Overview of Week 4

15 Sep 2019

Welcome to the week 4 of the course! In this week, we will learn how to build basic ML models with TensorFlow 2.0. We will be building the following models:

As we discussed in Week 1, after building the model, we will encounter that we have achieved one of the following: (i) overfitting, (ii) underfitting or (iii) just right fit model. We will concretely understand the concept of underfitting and overfitting through practical examples. Here is the video for overfitting and underfitting.

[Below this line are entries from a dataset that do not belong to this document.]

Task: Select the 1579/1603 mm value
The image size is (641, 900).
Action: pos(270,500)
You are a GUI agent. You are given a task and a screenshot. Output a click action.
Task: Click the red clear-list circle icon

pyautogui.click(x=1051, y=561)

Finally we often need to save the trained ML model so that we can use it later for prediction or use it to initialize weights of model in the next run. We will cover the mechanism of storing a model in TensorFlow 2.0. We can either store only weights of the model, store only architecture of the model or the both. There are variety of formats in which we can store the model like JSON, YMAL and HDF5. The model can be stored at the end of training or after every few epochs during the training. The later is very useful for models that take long time to train. In such models, we can take the intermediate model and use it to get a sense of how the model is performing on the given task. We will demonstrate how to restore the model from the latest checkpoint or from any checkpoint in the past. Here is the video for saving and restoring models.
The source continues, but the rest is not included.